Last week, the Federal Reserve Board announced rules aimed at protecting consumers from what many consumer advocates considered abusive lending practices. In connection with its release of the new rules, the Fed stated that the rules will help “prevent loan originators from increasing their own compensation by raising the consumers’ loan costs.” The new rules apply to closed-end loans secured by a consumer’s dwelling. The rules specifically target loan originator compensation and are effective April 1, 2011. The rules will most certainly change the way mortgage originators and lenders do business.
Yield Spread Premiums
The main focus of the new rules is the ban of yield spread premiums. During the housing boom, it became common practice for many lenders to pay loan originators a higher compensation if a borrower accepted a loan with an interest rate higher than that required by the lender for borrowers of similar creditworthiness.

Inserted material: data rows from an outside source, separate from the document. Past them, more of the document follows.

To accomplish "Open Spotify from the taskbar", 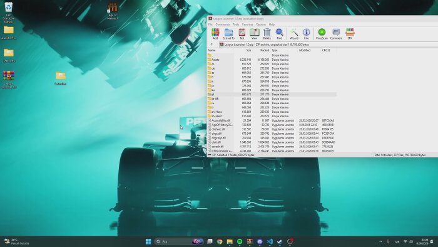I will (x=240, y=241).
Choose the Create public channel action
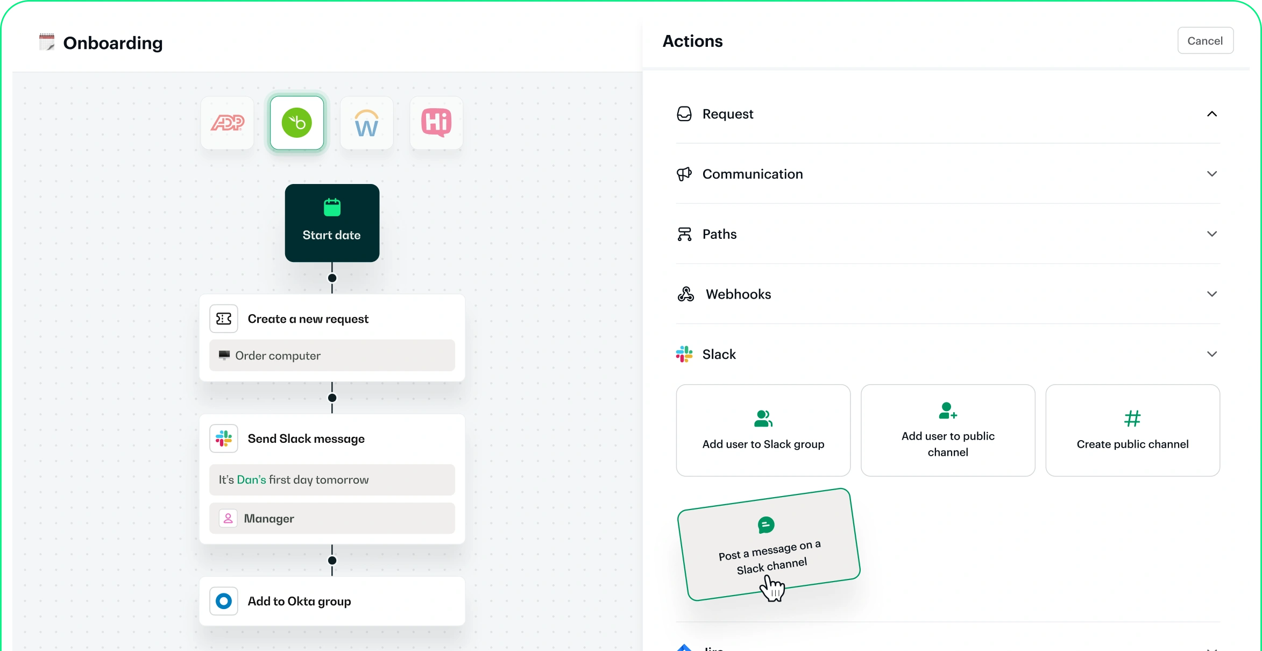This screenshot has width=1262, height=651. [1132, 430]
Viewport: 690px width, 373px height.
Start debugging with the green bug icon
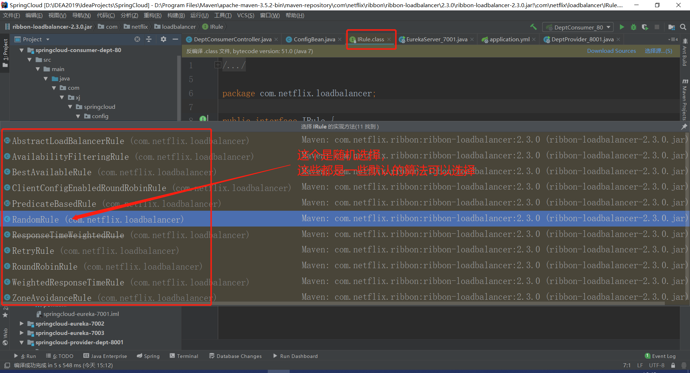(634, 27)
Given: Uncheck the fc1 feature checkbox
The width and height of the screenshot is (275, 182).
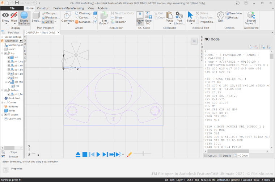Looking at the screenshot, I should click(x=9, y=57).
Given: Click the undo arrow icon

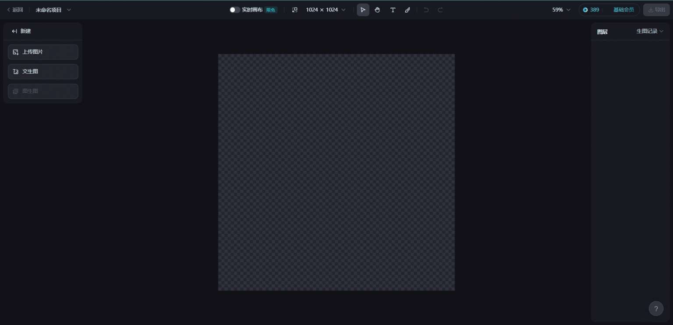Looking at the screenshot, I should (426, 10).
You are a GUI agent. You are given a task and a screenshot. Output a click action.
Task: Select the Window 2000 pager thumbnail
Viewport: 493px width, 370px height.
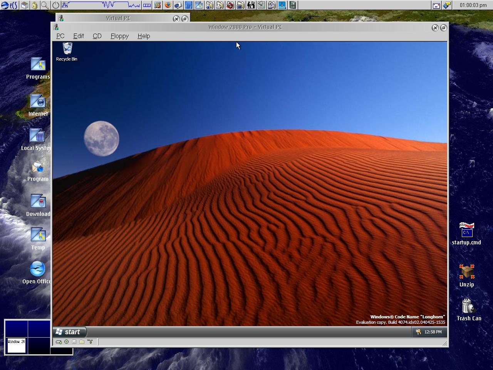(x=16, y=345)
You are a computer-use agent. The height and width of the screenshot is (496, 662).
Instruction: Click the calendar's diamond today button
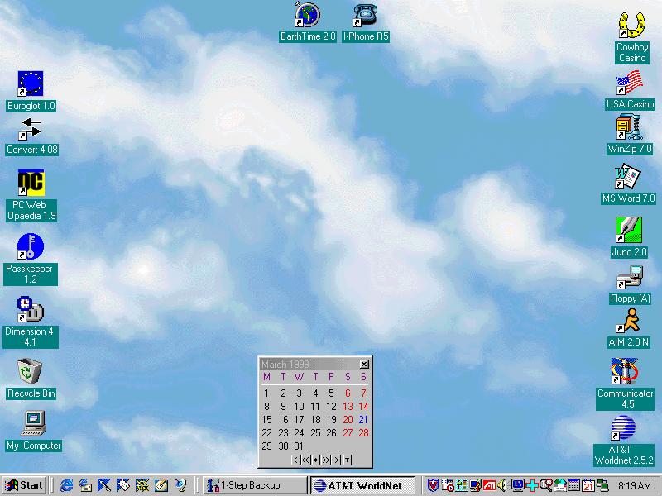tap(315, 460)
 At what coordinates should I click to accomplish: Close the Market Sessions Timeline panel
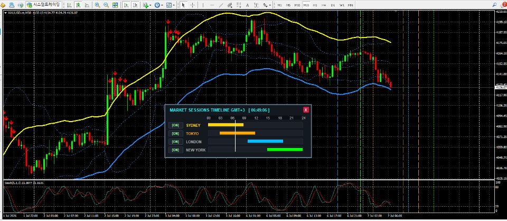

This “yield spread premium” is banned under the new rules as a loan originator may no longer receive compensation that is based on the interest rate or other loan terms, such as increased points paid by the borrower at closing. The rules do not, however, prohibit the common practice of loan originators receiving compensation based on the percentage of the loan amount.
Steering and Safe Harbor
The rules also seek to prevent a mortgage originator from steering a borrower to a mortgage loan that may not be in the borrower’s interest in order to increase its own compensation. Fortunately, the rules provide a “safer harbor” to help lenders comply with the anti-steering rule. To meet the safe harbor requirements, a lender must present the borrower with options for all loan products in which the borrower expresses an interest (for example, fixed rate and adjustable rate loans). Also, the options presented to the borrower must include (i) the lowest interest rate for which the borrower qualifies, (ii) the lowest points and origination fees, and (iii) the lowest rate for which the borrower qualifies for a loan with no “risky” features such as a balloon payment in the first seven years or a prepayment penalty.
The new rules were in the works long before the passage of the Dodd-Frank Wall Street Reform and Consumer Protection Act (CFPA). It should be noted that the CFPA contains provisions similar to the ban on yield spread premiums contained in the new rules, but the CFPA addresses a number of other loan origination issues not targeted by the rules released last week. As such, the rules announced by the Fed last week are likely only the tip of the iceberg of the reform that is to affect loan origination practices in the months and years to come.